* _GIVEN TEXT_:
┄┄┄┄┄┄┄┄┄┄┄┄┄┄┄┄┄┄┄┄
Immigration Appeal Preparation & Representation
Our appeal preparation and representation service provides dedicated, expert guidance and legal advocacy from a specialist immigration barrister to ensure your appeal is thoroughly prepared, strategically supported, and professionally presented.
The comprehensive scope of work and tasks that are undertaken and included as part of our appeal preparation and representation service are as follows:
- Initial Appeal Assessment and Strategic Guidance
- Merits Assessment: Accurate and honest assessment of the merits of your appeal by a specialist immigration barrister, with specific reference to the requirements of the Immigration Rules, relevant Home Office policies, and applicable case law.
- Strategic Appeal Plan: Tailored advice on how to approach the appeal based on the facts of your case, identifying the strongest grounds to challenge the initial decision and maximise the likelihood of success.
- Appeal Lodging and Case Management
- Appeal Lodging via MyHMCTS: Lodging your appeal on your behalf through the MyHMCTS online system, ensuring that all formalities are correctly followed and that your appeal is processed efficiently.
- Case Management and Communication: Acting as your appointed legal representative to handle all communication and documentation exchanges with the Home Office and Tribunal.
- Respondent’s Bundle Review and Evidence Preparation
- Respondent’s Bundle Review: In-depth review of the Home Office’s evidence bundle to identify weaknesses, inconsistencies, and areas for rebuttal.
- Documentary Evidence Guidance: Detailed advice on the documentary evidence required to support your appeal, including specific guidance on content, format, and relevance based on legal standards.
- Expert Instructions and Report Review (if required): Drafting detailed letters of instruction for relevant experts, coordinating any required reports, and reviewing these for accuracy and relevance. (Please note that you will be responsible for any expert fees).
- Witness Statements and Evidence Preparation
- Witness Statements Drafting: Drafting precise and compelling witness statements for individuals who will provide testimony at the appeal hearing, ensuring statements align with the appeal grounds and enhance the case’s credibility.
- Appeal Bundle Preparation: Preparing, indexing, and paginating a comprehensive appeal bundle that is professionally organised, scanned, and ready for submission.
- Legal Argument and Advocacy
- Appeal Skeleton Argument: Preparation of a detailed, persuasive skeleton argument that sets out the legal grounds for your appeal, fully compliant with Tribunal directions and specifically structured to address the decision-maker’s reasons for refusal.
- Legal Analysis and Precedent Application: Highlighting key legal precedents and case law that support your position, reinforcing the legal basis for approval.
- Appeal Submission and Tribunal Correspondence
- Appeal Bundle Submission and Service: Submitting the completed appeal bundle to the Tribunal and serving it on the Home Office, ensuring compliance with Tribunal guidelines and procedural deadlines.
- Communication Management: Handling all communication with the Home Office and Tribunal on your behalf, including providing timely updates on any responses or new developments.
- Home Office Review and Outcome Advice
- Review Outcome Assessment: Analysing any outcomes from the Home Office review, providing clear advice on the implications for your appeal.
- Next Steps Guidance: Professional advice on your options following the Home Office review, including further appeal rights, if applicable.
- Tribunal Representation and Expert Advocacy (If Required)
┄┄┄┄┄┄┄┄┄┄┄┄┄┄┄┄┄┄┄┄
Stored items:

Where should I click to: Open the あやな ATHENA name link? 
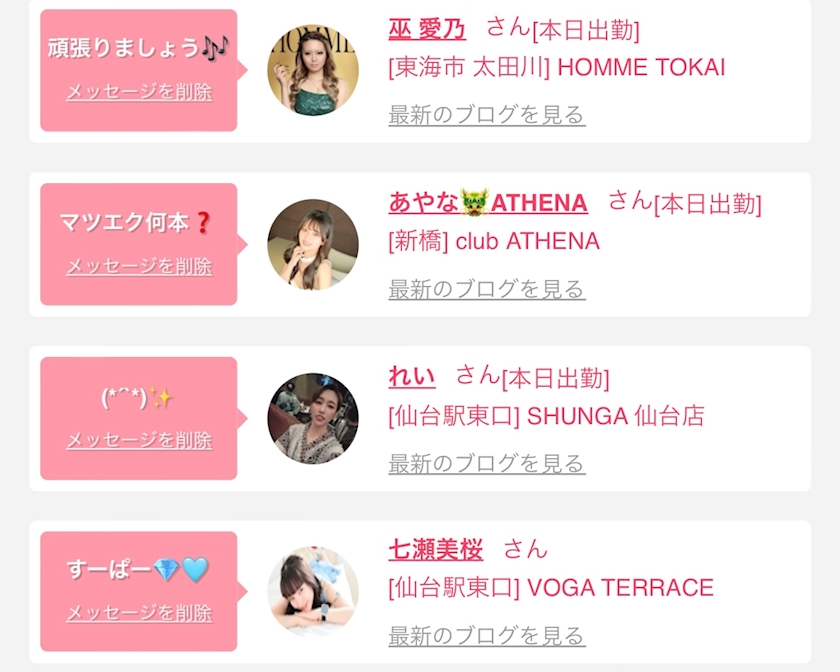pos(487,203)
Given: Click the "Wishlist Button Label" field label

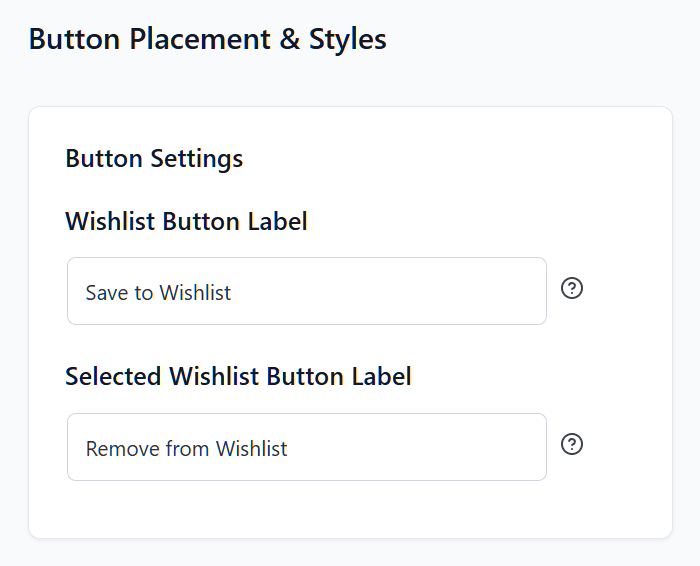Looking at the screenshot, I should pos(186,221).
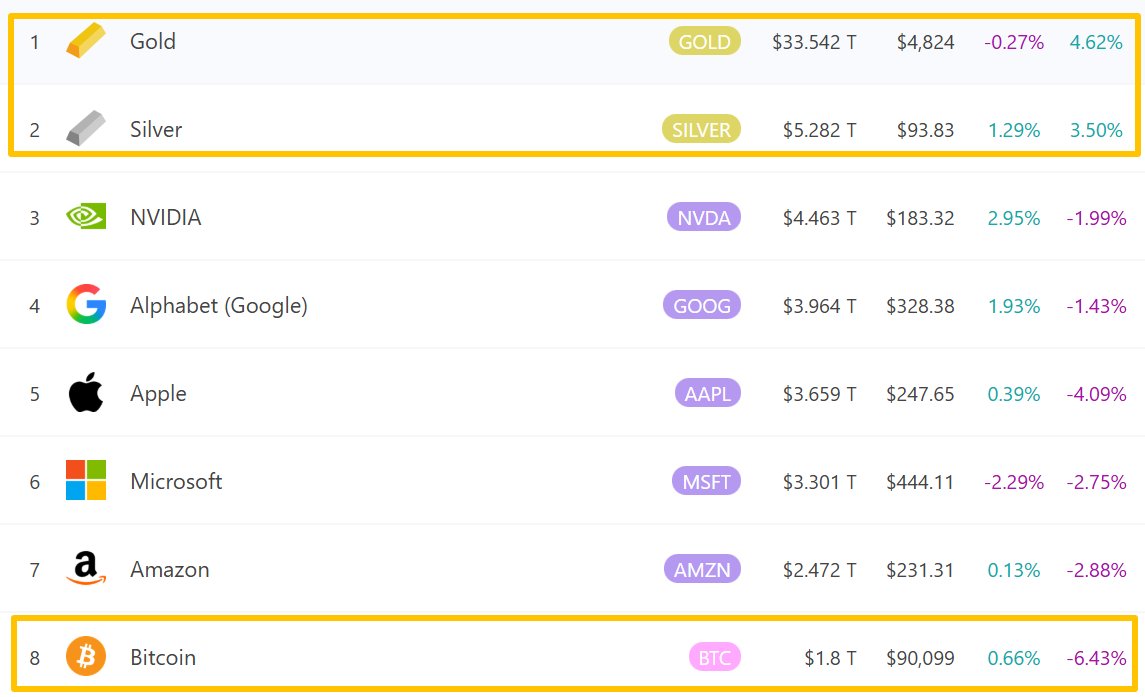The image size is (1145, 697).
Task: Select the Microsoft logo icon
Action: 86,480
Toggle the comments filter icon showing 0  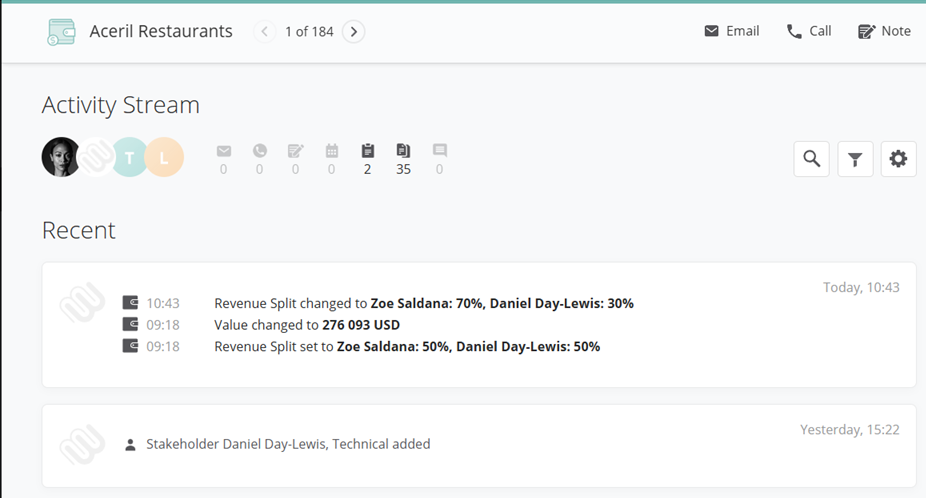pyautogui.click(x=440, y=152)
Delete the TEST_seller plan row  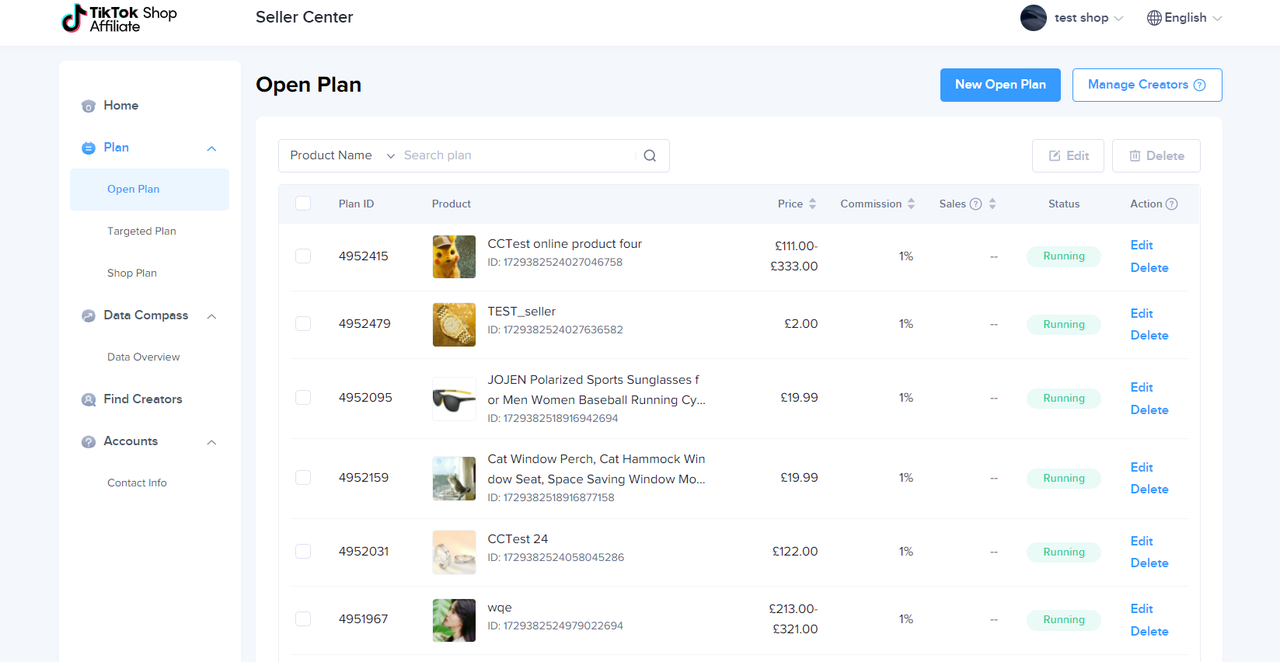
┄┄┄┄┄┄┄┄┄┄┄┄┄┄┄┄┄┄┄┄
* _EXERCISES_:
**A)** Summarize the appeal service description in two sentences.
**B)** Quote the appeal service description from "- Appeal Submission" to "or new developments.".
The records are not needed here.

* _EXERCISE ANSWERS_:
**A)** A specialist immigration barrister offers appeal preparation and representation, beginning with an assessment of the appeal's merits and a strategic plan, then lodging the appeal through MyHMCTS and handling communication with the Home Office and Tribunal. The service also includes reviewing the Home Office's evidence bundle, advising on documentary evidence, drafting witness statements and a skeleton argument, preparing and submitting the appeal bundle, and advising on the Home Office review outcome and next steps.

**B)**
- Appeal Submission and Tribunal Correspondence
- Appeal Bundle Submission and Service: Submitting the completed appeal bundle to the Tribunal and serving it on the Home Office, ensuring compliance with Tribunal guidelines and procedural deadlines.
- Communication Management: Handling all communication with the Home Office and Tribunal on your behalf, including providing timely updates on any responses or new developments.